When I worked at MK in ’92, they told us that as a park sponsor, Coca-Cola GAVE them the syrup for fountain drinks for free and Disney just had to buy the cups, lids, etc. Same for Kodak film (is that even sold anywhere in the parks any more?). So the price of fountain drinks has long been ridiculous. Especially as it’s the inferior brand…
These minor increases won’t affect my trip choices much if at all. We’re talking around $100 total on a trip for me. What’s ironic is that on a trip here to Fiesta Texas, we noticed that their food and beer prices were actually higher than WDW prices, for much lower quality!

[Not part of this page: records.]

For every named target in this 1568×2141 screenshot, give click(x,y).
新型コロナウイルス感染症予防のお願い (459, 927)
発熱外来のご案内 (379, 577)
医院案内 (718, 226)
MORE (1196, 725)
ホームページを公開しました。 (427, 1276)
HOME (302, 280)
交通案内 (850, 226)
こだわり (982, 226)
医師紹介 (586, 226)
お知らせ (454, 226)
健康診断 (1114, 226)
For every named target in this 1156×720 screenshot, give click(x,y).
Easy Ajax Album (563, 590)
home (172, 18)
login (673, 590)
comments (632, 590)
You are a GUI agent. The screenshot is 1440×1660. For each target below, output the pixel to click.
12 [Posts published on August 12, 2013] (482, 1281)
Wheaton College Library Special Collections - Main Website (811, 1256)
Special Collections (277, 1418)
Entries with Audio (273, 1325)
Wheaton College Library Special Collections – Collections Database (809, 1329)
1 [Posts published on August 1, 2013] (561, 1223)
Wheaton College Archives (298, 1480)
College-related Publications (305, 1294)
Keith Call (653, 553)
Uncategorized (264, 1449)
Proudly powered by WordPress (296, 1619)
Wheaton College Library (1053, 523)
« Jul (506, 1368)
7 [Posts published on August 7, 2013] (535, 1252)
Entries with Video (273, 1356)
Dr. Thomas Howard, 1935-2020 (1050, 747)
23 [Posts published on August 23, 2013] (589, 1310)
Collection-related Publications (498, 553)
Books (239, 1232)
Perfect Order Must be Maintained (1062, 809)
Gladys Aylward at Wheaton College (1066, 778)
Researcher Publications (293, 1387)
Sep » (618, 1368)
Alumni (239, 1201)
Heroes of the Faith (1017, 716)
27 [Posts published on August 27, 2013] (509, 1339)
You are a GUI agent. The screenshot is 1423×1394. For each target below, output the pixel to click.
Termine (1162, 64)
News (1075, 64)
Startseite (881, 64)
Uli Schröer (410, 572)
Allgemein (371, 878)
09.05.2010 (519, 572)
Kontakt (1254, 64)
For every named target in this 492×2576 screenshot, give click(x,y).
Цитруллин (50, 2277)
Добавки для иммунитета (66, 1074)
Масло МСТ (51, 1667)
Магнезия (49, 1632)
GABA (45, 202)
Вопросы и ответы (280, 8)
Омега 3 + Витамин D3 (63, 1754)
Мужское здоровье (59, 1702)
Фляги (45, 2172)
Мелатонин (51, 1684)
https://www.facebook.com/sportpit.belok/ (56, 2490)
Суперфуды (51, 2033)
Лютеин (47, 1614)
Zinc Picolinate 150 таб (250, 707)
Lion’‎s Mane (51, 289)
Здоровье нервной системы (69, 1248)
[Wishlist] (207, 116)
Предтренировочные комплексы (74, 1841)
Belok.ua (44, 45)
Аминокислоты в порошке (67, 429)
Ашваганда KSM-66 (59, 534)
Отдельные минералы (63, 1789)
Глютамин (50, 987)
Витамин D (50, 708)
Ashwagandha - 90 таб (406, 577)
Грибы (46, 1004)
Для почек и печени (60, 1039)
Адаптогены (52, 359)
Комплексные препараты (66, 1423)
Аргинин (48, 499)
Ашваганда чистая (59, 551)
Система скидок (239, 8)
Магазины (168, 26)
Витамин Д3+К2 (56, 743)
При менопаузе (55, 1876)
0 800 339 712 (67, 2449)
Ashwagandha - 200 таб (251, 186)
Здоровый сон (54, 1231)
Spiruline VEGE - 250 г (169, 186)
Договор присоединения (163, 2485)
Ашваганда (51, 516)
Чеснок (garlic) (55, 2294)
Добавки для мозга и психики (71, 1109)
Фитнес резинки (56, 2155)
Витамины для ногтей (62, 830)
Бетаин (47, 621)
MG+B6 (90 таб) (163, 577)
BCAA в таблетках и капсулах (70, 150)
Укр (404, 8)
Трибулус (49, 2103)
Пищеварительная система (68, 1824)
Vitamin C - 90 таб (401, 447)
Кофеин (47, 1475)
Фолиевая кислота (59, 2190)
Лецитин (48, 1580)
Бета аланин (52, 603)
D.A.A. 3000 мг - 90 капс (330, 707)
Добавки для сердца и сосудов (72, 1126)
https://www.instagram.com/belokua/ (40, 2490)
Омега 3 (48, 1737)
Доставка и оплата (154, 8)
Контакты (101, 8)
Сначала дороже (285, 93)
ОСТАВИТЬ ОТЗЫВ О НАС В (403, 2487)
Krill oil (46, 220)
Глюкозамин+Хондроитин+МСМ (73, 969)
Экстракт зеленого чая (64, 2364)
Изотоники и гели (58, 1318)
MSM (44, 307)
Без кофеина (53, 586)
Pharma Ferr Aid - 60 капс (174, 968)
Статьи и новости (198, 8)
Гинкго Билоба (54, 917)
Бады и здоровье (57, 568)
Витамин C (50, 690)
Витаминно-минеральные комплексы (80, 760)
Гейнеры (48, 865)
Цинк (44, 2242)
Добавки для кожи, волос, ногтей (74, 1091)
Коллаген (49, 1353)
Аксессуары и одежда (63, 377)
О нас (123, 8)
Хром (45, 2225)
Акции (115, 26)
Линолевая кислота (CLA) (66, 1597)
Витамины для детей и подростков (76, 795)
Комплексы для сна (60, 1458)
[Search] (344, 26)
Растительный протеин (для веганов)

We had been going to Disney world every year since 1992 except last 2 1/2 years been 87 times now it getting to expensive for a average Joe to go I be going to SeaWorld and Busch gardens from now on sorry Disney.
Strike 3 for us. I was going to try to take my nephews this spring but it is just ridiculous now. The price change between tickets and food from the last time I took them (Feb 2020) is astronomical. And then you add in Genie+ and the “fancy rides” as another blogger has coined the paid big attractions and I’m done. Our family has decided to take a Disney break. Not renewing our AP’s and saving up for a trip to Europe with a stop at Disneyland Paris. Just better bang for the buck. Disney’s prices have just outstripped the magic. Especially since I have had triple the amount of bad experiences with CM’s since reopening in the entire 20 years previous. Makes me sad but it just isn’t worth it anymore.
Shame on Disney for increasing their prices so much !!!! They are going to price themselves right out of business !!! And they deserve it !!!!! Greedy for that all mighty dollar !!!! And their standard’s at their resorts are sub par !!!!!!!